Существует и другое объяснение этого на первый взгляд небрежного отношения к внешним условиям существования. К тому времени как Толкин достиг зрелости, его воображение уже не требовалось подстегивать внешними впечатлениями — точнее, все необходимые ему впечатления уже были получены в детстве и в юности, в годы, полные событий и смены пейзажей; и теперь оно могло питаться одними воспоминаниями. Вот как объяснял это сам Толкин, описывая процесс создания «Властелина Колец»:
«Такие истории пишутся не благодаря созерцанию листвы деревьев, которые сейчас рядом с тобой, и не благодаря знанию ботаники и почвоведения; нет, они прорастают, подобно семечку в темноте, из лиственного перегноя, накопившегося в уме, — из всего, что было когда–то увидено, передумано или прочитано, что давным–давно забыто и ушло вглубь. Хотя, несомненно, отбор идет, так же как у садовника: не всякая травка попадает в твою личную компостную кучу; и мой перегной состоит в основном из различного языкового материала».
Листьям и стеблям приходится долго разлагаться, прежде чем они смогут удобрить собою почву, и Толкин говорит здесь, что питал семена своего воображения почти исключительно ранним опытом, достаточно перемолотым временем. Новые впечатления были не нужны — он к ним и не стремился.
Похоже, нам удалось–таки кое–что узнать о Толкине, разглядывая старые фотографии. Возможно, стоит попытаться перейти от рассматривания его внешности и того, что его окружало, к другой внешней характеристике, его голосу и манере изъясняться. С юных лет и до конца жизни Толкин отличался, чтобы не сказать «славился», быстротой и невнятностью речи. Было бы совсем нетрудно преувеличить эту черту, превратив его в комического профессора, что–то бормочущего себе под нос. В жизни дело обстояло не совсем так. Толкин и впрямь говорил быстро и не очень отчетливо, но привычному слушателю не составляло особого труда понимать все или почти все. И проблема была не столько физического плана, сколько интеллектуального. Толкин так стремительно перескакивал от одной идеи к другой и вставлял в свою речь такое множество аллюзий, предполагая, что слушателю известно столько же, сколько ему самому, что все, кроме тех, кто обладал столь же обширными познаниями, попросту терялись. Не то чтобы привычка говорить чересчур умно простительнее привычки говорить чересчур быстро, и Толкина, конечно, легко обвинить в том, что он переоценивал умственные способности своих слушателей. Можно также предположить, что Толкин и не стремился изъясняться понятно, поскольку на самом деле беседовал сам с собой, озвучивая собственные мысли и не пытаясь завязать настоящий диалог. В старости, когда Толкин оказался почти лишен интеллектуального общества, так зачастую и случалось. Он попросту отвык от разговоров и приучился к длинным монологам. Но даже тогда его можно было вызвать на настоящий спор, и он всегда готов был слушать собеседника и с энтузиазмом отвечать ему.

**ЗАДАНИЕ 1:**
Перепишите дословно часть отрывка о Толкине, начиная со слов «Листьям и стеблям» и заканчивая словами «и не стремился.».
**ЗАДАНИЕ 2:**
Ответьте по отрывку о Толкине на три вопроса:
(a) Из чего, по словам самого Толкина, в основном состоит его «перегной»?
(b) Какими двумя особенностями речи Толкин отличался с юных лет и до конца жизни?
(c) В какой период жизни Толкин оказался почти лишен интеллектуального общества?
**ЗАДАНИЕ 3:**
Допишите следующую часть текста о Толкине, начиная сразу после его последнего предложения.
Строки, которые идут дальше, здесь никак не используются.

**БЛОК ДАННЫХ:**
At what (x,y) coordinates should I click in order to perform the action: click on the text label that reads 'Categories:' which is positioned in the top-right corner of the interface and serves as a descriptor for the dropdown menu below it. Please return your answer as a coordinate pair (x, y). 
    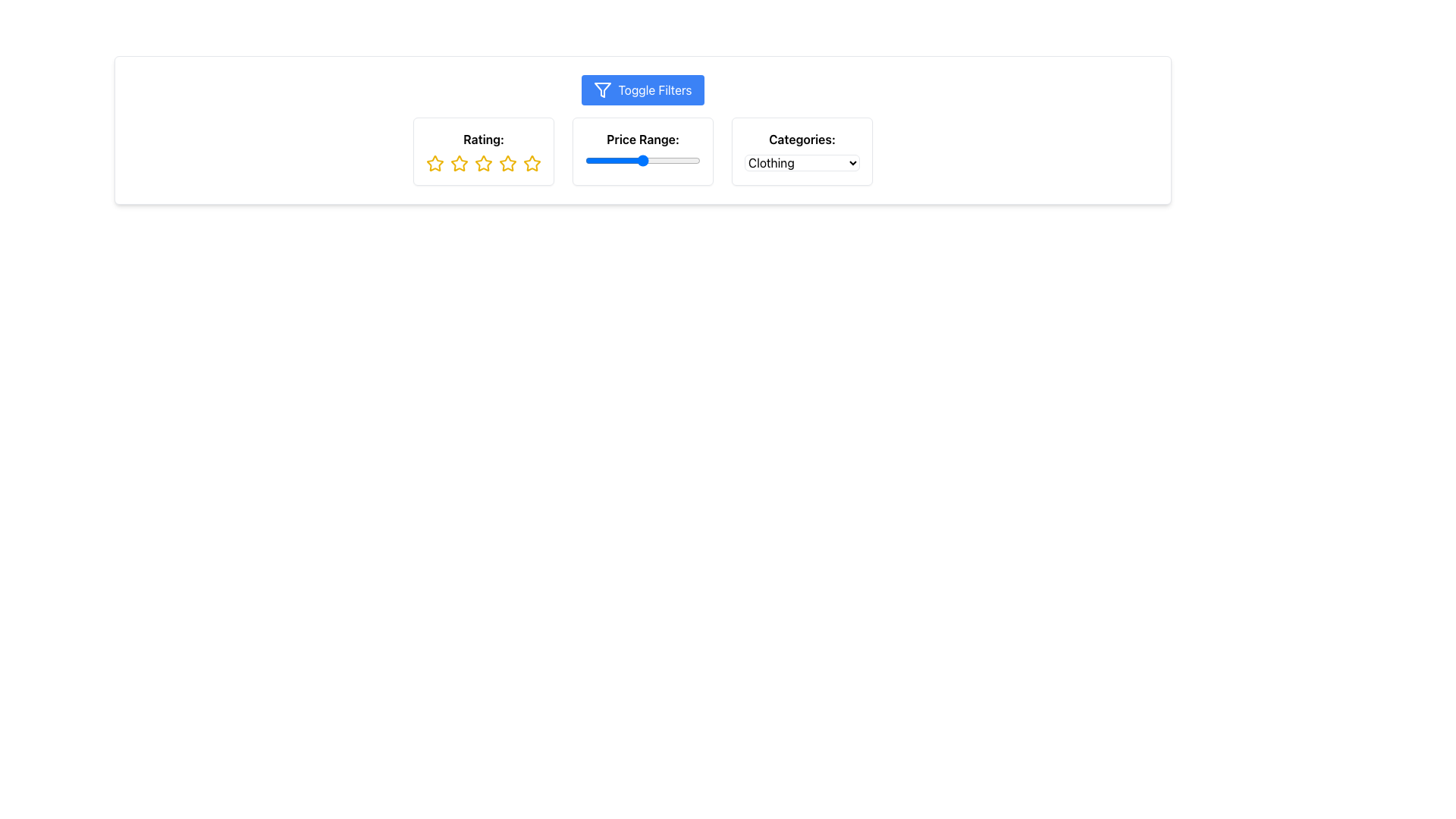
    Looking at the image, I should click on (801, 140).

**ОТВЕТ 1:**
Листьям и стеблям приходится долго разлагаться, прежде чем они смогут удобрить собою почву, и Толкин говорит здесь, что питал семена своего воображения почти исключительно ранним опытом, достаточно перемолотым временем. Новые впечатления были не нужны — он к ним и не стремился.

**ОТВЕТ 2:**
(a) Из различного языкового материала.
(b) Быстротой и невнятностью.
(c) В старости.

**ОТВЕТ 3:**
На самом деле Толкин никогда не принадлежал к числу настоящих эгоцентриков, людей, которые желают слушать только себя — и никого другого. Толкин умел слушать и всегда с готовностью отзывался на чужие радости и беды. В результате, несмотря на то, что во многих отношениях Толкин был весьма застенчив, он легко сходился с людьми. Он мог завязать беседу с беженцем из Центральной Европы в поезде, с официантом в любимом ресторане, с коридорным в отеле. В компании простых людей он всегда чувствовал себя уютно. Толкин рассказывал о поездке по железной дороге в 1953 году, когда он возвращался из Глазго после лекций по «Сэру Гавейну»: «От Мотеруэлла до Вулвергемптона я путешествовал в обществе молодой матери–шотландки с крошечной дочуркой, которых я избавил от стояния в проходе переполненного поезда. Я сказал контролеру, что порадуюсь их соседству, и им разрешили ехать первым классом без доплаты. В благодарность на прощание меня известили, что, пока я отходил перекусить, малышка заявила: «Этот дядя мне нравится, только я его ну совсем не понимаю». На это я смог только неуклюже ответить, что на второе все жалуются, а вот первое далеко не столь распространено».
В старости Толкин заводил дружбу с таксистами, чьи машины он нанимал, с полицейским, дежурившим на улице рядом с его коттеджем в Борнмуте, со скаутом из колледжа и его женой, которые обслуживали его в последние годы. И в этих дружеских отношениях не было и тени снисходительности с его стороны. Толкин просто любил общество, а эти люди оказались ближе всего. При этом он отнюдь не оставался глух к классовым различиям; напротив. Но именно благодаря тому, что Толкин был уверен в своем собственном общественном положении, он не кичился ни интеллектуальным, ни классовым превосходством. Его взгляд на мир, согласно которому каждый человек принадлежит или должен принадлежать к определенному «сословию», не важно, высокому или низкому, в определенном отношении делал его старомодным консерватором. Но зато он же заставлял его относиться с состраданием к ближним своим — ведь именно те, кто не уверен в своем месте в мире, вечно чувствуют необходимость в самоутверждении и ради этого готовы, если понадобится, затоптать всех остальных. Выражаясь современным жаргоном, Толкин был «правым» — в том смысле, что он чтил своего монарха, свою страну и не верил в народовластие; но он выступал против демократии просто потому, что не считал, будто его ближние от этого выиграют. Он писал: «Я не «демократ», хотя бы потому, что «смирение» и равенство — это духовные принципы, которые при попытке механизировать и формализовать их безнадежно искажаются, и в результате мы имеем не всеобщее умаление и смирение, а всеобщее возвеличивание и гордыню, пока какой–нибудь орк не завладеет кольцом власти, а тогда мы получим — и получаем — рабство». Что же до добродетелей феодального общества на старинный лад, вот что он однажды сказал о почтении к высшим: «Обычай снимать шапку перед вашим сквайром, возможно, чертовски вреден для сквайра, зато чертовски полезен для вас».